During Colonel William Washington’s cavalry charge, with Peter in the forefront, the Colonials were driving back the British. Cornwallis ordered his artillery to fire grape shot directly into the center of the fight, thus killing many British as well as Colonials. It was then that Peter received his second serious wound of this battle, and fell from his horse. He was left for dead on the battlefield until a Quaker named Robinson found him, took him to his home and nursed him back to health.
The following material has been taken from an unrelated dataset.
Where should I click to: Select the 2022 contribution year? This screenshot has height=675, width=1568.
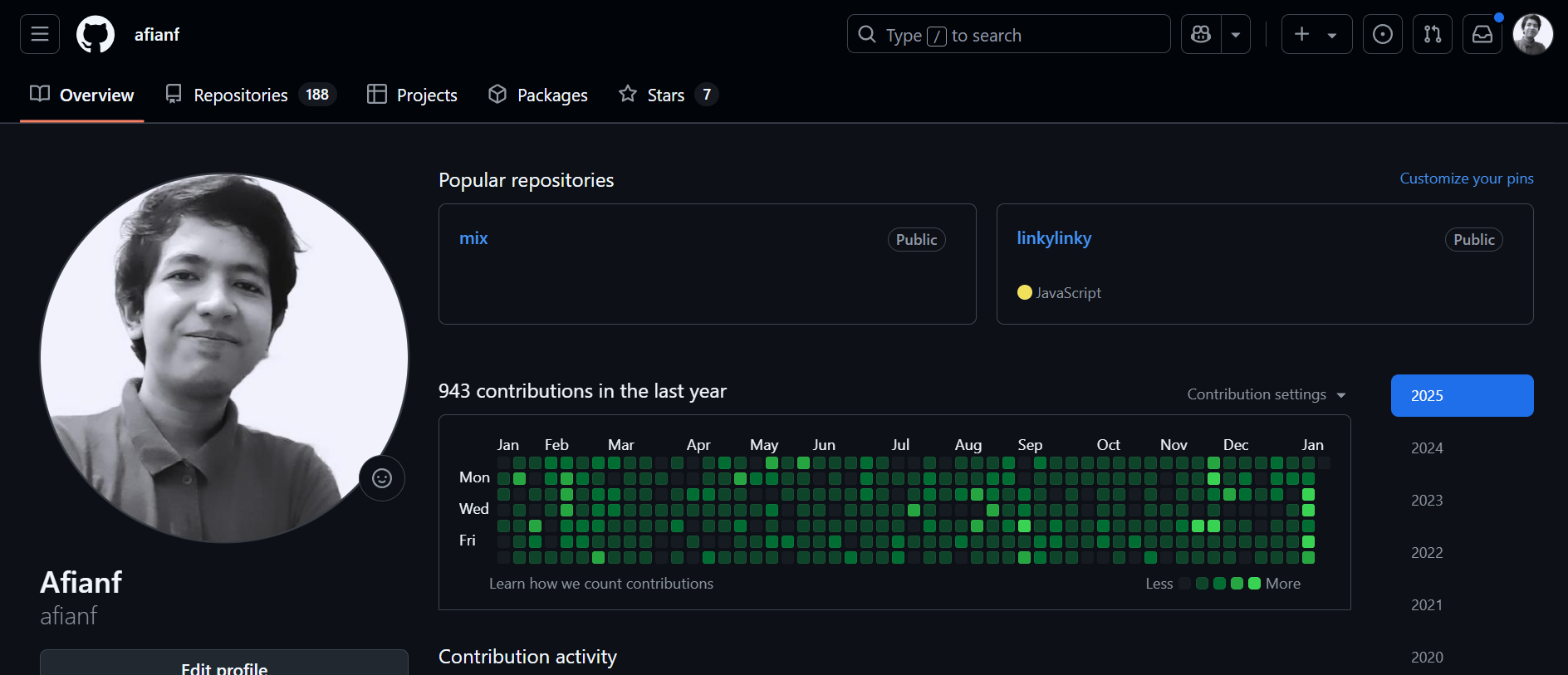(x=1427, y=553)
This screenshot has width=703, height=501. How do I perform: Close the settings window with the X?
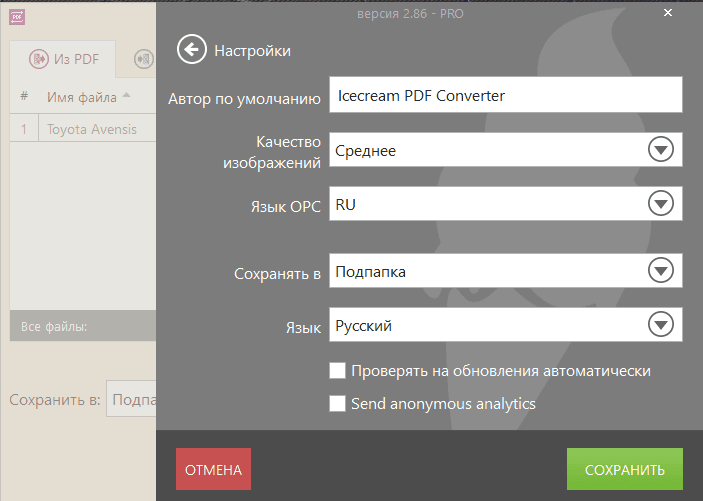click(x=668, y=13)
After recovering from his wounds from the Battle of Guilford Courthouse in North Carolina, Peter walked back to Cumberland County, Virginia and finished his recuperation until given a special assignment to reconnoiter Tarleton’s Raiders. At Amelia, Virginia, Peter outwitted nine of the raiders, killing three of them, routing the others, and confiscated their horses. The story is best told by Henry Howe, who wrote in 1845:
“While the British army were spreading havoc … in Virginia, in 1781, Francisco had been reconnoitering, and while stopping at the house of a Mr. Ward, … in Amelia, … nine of Tarleton’s cavalry came up, … and told him he was their prisoner… Believing him to be very peaceable, they all went into the house, leaving him and the paymaster together. ‘Give up … all you possess,’ said the latter, … ‘or prepare to die.’ ‘I have nothing, …’ said Francisco… ‘Deliver … those massive silver buckles which you wear on your shoes.’ ‘They were a present from a valued friend … give them into our hands I never will’… The soldier put his saber under his arm, and bent down to take them. Francisco … stepped one pace in his rear, drew the sword … and instantly gave him a blow across the scull. ‘My enemy,’ observed Francisco, ‘was brave and though severely wounded, drew a pistol, and, in the same moment that he pulled the trigger, I cut his hand nearly off. The bullet grazed my side. Ben Ward (the man of the house) … brought out a musket, and gave it to one of the British soldiers… He mounted the only horse they could get, and presented it at my breast. It missed fire … A short struggle ensued. I disarmed and wounded him … Tarleton’s troops of four hundred were in sight. All was hurry and confusion, which I increased by repeatedly hallooing … ‘Come on, my brave boys, now’s your time; we will soon dispatch these few, and then attack the main body!’ The wounded men flew to the troop; the others were panic struck, and fled. I seized Ward, … but the poor wretch begged for his life… The eight horses that were left behind, I gave him to conceal for me… arleton had dispatched ten more in pursuit of me, I made off. I evaded their vigilance. I … fell on their rear. I went the next day to Ward for my horses; he demanded two… Finding my situation dangerous and surrounded by enemies … I went off with my six horses. I intended to avenge myself on Ward … but … I should not be his executioner, for he broke his neck by a fall from one of the very horses.'”
Cornwallis’ Surrender at Yorktown
On October 19, 1781, Peter joined his friend Marquis de Lafayette at Yorktown, Virginia, and witnessed the surrender of General Cornwallis. Final treaties were signed in 1783 and the war was over!